### WHAT IS REQUIRED:
Among the entries below, find every line that has "beside" and pull it out.

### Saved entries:
........

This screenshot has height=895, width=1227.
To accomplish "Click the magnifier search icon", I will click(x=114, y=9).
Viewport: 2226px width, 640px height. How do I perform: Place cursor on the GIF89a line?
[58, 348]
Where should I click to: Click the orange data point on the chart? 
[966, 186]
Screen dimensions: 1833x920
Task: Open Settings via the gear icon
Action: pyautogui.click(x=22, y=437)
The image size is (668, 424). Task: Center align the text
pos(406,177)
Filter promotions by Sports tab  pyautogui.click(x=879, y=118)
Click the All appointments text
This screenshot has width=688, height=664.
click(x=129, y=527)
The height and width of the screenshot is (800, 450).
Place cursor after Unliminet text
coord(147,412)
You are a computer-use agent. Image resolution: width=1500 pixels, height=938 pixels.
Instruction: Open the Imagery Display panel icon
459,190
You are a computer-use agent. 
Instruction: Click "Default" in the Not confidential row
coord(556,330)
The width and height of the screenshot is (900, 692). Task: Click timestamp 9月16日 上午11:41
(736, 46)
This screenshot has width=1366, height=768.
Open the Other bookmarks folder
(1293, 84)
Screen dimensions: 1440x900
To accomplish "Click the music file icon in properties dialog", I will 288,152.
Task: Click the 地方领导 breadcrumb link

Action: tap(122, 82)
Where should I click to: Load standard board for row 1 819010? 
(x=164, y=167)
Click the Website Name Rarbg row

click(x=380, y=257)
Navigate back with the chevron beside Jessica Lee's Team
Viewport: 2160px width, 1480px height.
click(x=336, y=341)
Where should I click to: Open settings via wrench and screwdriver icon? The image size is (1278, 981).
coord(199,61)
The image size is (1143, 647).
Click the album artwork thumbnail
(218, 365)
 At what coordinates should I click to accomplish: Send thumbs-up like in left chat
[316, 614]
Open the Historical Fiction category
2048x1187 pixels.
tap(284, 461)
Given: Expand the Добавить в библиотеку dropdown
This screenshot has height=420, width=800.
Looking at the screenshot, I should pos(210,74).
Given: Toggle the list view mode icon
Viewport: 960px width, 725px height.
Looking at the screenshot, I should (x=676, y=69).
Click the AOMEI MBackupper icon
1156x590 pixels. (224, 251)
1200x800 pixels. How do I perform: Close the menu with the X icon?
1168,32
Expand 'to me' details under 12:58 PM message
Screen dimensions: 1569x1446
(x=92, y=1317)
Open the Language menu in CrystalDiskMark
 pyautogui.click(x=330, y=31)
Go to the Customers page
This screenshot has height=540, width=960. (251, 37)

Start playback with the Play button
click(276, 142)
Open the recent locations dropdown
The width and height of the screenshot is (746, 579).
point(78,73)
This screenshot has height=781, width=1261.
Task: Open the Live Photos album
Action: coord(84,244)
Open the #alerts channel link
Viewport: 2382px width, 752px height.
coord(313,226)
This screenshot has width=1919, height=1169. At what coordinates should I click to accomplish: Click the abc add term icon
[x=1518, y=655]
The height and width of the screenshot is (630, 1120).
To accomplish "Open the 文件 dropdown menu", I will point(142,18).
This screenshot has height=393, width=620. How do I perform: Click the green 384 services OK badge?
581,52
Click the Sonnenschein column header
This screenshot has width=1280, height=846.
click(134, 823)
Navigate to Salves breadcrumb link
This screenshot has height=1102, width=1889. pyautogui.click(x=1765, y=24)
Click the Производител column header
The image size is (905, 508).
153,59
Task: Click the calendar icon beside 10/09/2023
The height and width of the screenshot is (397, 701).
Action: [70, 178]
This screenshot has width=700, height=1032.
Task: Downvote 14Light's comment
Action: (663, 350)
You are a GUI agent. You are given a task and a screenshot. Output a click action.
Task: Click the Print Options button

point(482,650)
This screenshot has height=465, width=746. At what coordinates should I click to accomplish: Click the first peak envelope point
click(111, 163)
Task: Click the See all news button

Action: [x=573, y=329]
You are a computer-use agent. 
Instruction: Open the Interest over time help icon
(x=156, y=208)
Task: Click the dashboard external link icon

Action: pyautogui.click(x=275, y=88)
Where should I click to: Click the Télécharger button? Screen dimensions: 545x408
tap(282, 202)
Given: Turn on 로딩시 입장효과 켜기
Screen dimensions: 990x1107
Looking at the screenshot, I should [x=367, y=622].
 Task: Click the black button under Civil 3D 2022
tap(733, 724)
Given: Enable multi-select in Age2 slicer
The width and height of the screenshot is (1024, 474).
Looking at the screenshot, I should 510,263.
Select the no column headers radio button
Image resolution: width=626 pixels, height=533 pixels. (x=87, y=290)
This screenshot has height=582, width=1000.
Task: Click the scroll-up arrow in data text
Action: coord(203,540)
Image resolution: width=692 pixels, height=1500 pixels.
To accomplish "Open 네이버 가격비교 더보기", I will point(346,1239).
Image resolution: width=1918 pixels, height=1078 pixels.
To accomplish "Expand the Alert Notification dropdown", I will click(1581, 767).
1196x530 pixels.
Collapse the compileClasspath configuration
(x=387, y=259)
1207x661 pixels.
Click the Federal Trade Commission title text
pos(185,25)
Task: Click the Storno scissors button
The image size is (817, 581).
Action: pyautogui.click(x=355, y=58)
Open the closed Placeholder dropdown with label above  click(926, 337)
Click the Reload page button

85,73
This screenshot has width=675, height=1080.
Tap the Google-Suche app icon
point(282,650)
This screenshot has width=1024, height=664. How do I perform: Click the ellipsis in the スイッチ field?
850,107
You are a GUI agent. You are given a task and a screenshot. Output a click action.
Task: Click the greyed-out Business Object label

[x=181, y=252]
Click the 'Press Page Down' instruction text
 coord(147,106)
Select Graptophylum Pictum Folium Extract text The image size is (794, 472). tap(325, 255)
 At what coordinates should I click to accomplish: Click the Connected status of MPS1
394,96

........

### TASK SOLUTION:
Navigate back with the chevron beside Jessica Lee's Team
Task: Click the calendar icon beside 10/09/2023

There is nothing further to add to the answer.